Select all lines in the records that include "icon".

===

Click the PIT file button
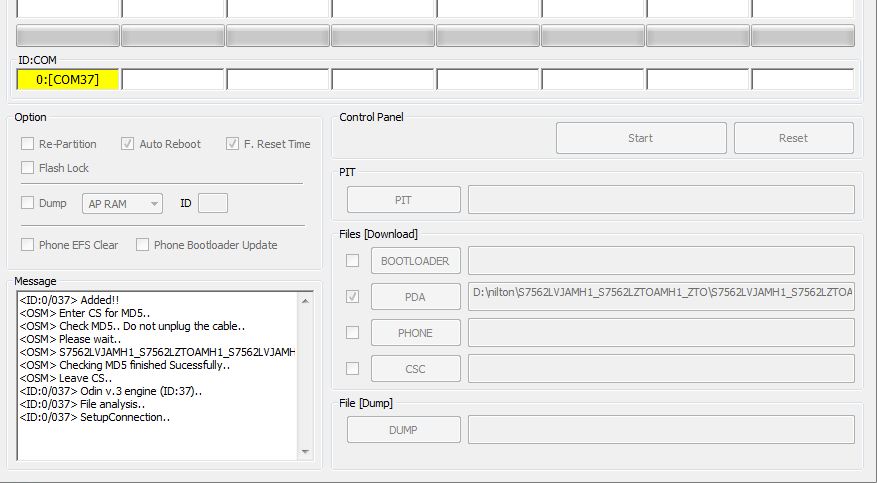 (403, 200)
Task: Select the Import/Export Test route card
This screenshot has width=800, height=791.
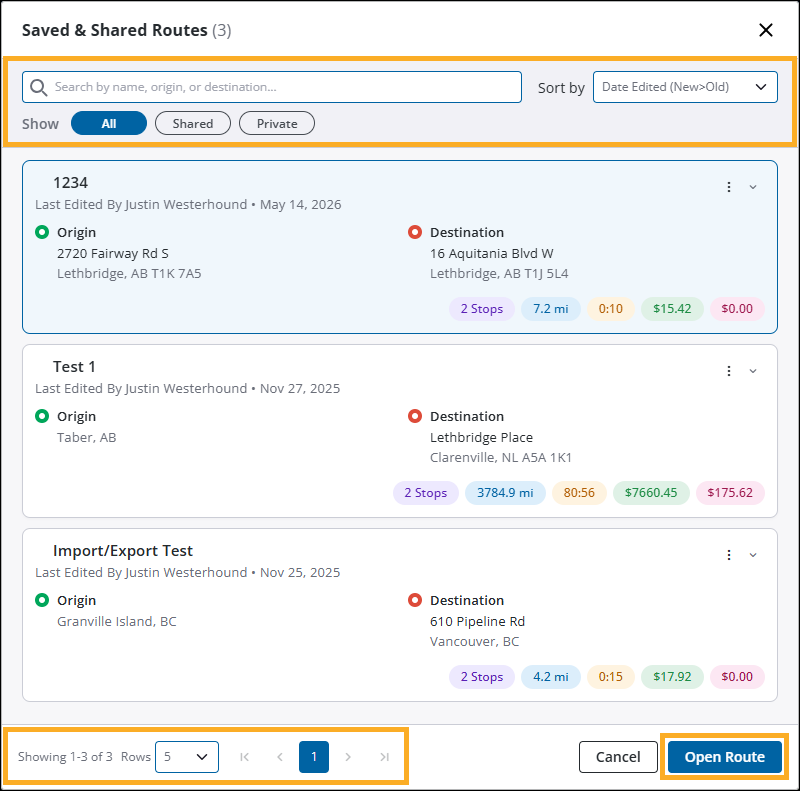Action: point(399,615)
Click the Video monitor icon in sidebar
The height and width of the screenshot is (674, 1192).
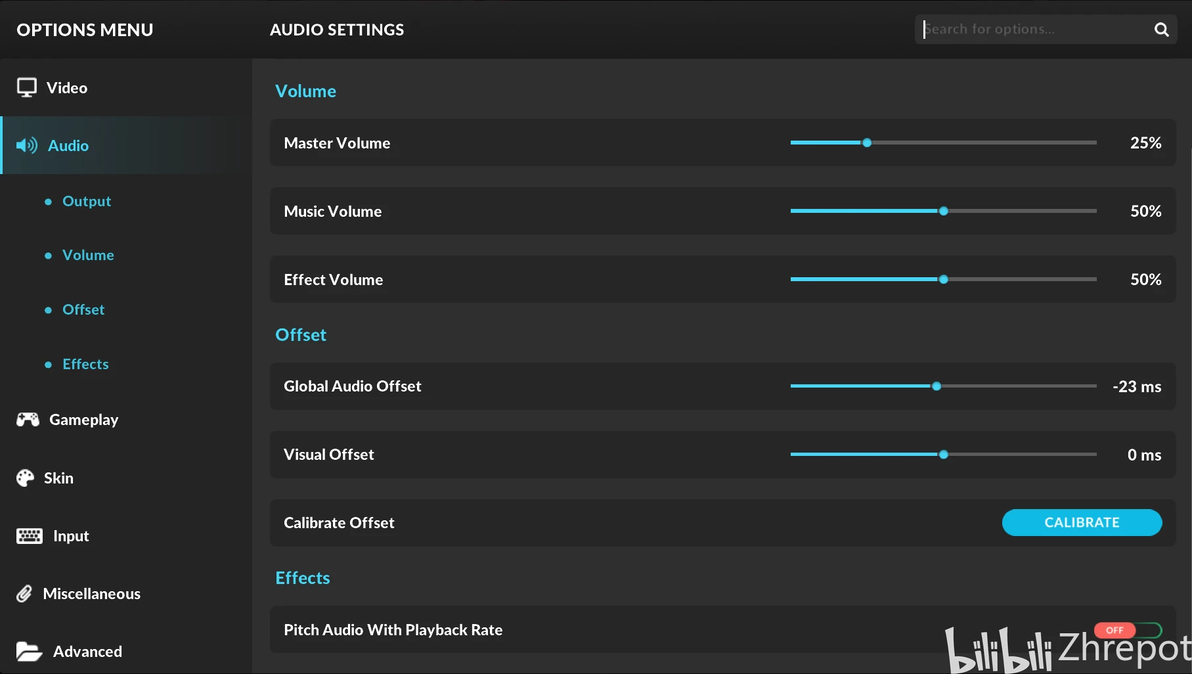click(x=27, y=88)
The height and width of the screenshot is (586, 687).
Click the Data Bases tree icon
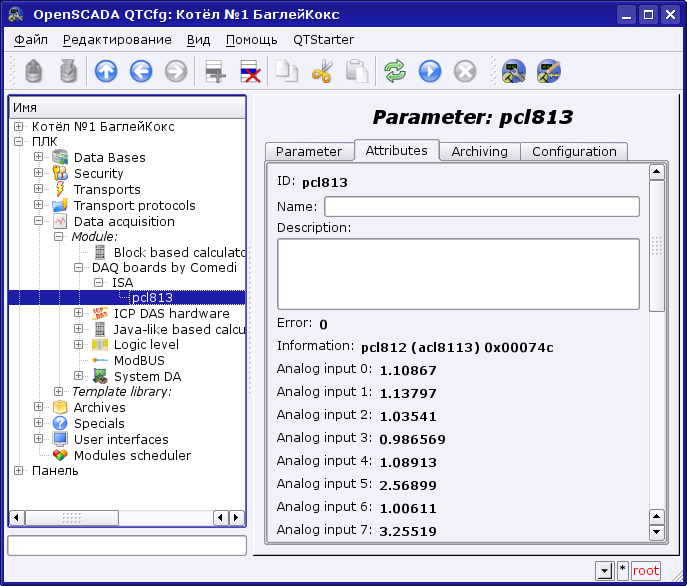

===

**Result below**:
Click the Video monitor icon in sidebar
Click the Data Bases tree icon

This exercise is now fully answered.